Your task is to return, word for word, only the lines from the line with "You are a GUI" through the close of the data. Exclude all pictures.

Stored data entries:
=== Section Start ===
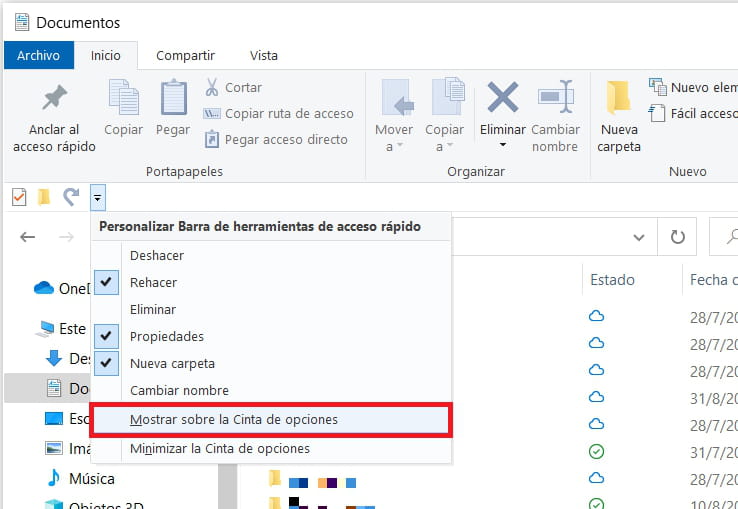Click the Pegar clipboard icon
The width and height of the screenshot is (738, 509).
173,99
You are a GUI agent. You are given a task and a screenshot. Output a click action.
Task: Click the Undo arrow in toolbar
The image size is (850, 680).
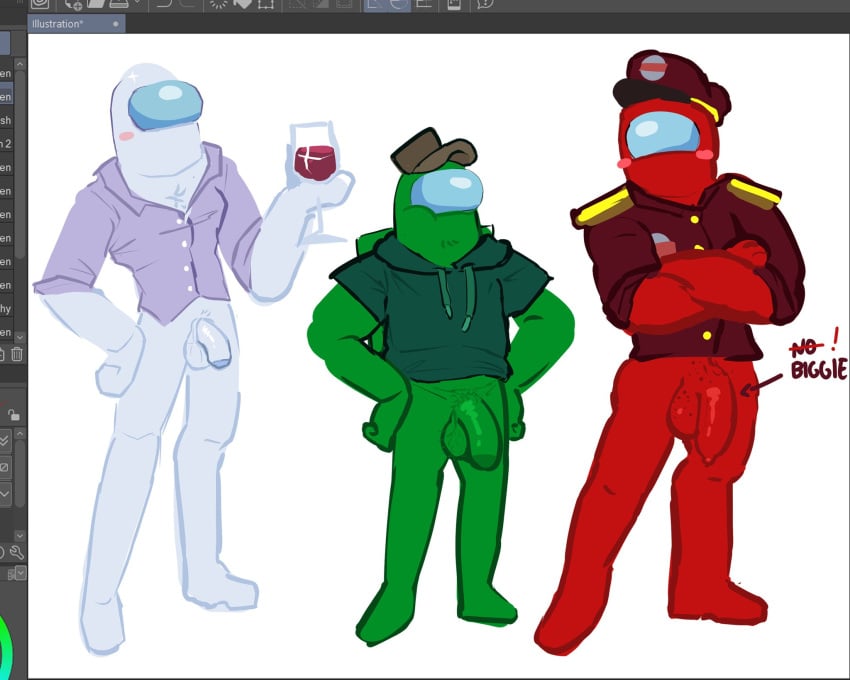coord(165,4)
=== Section End ===
■ ANSWER SPACE ■
You are a GUI agent. You are given a task and a screenshot. Output a click action.
Task: Click the Undo arrow in toolbar
The image size is (850, 680).
coord(165,4)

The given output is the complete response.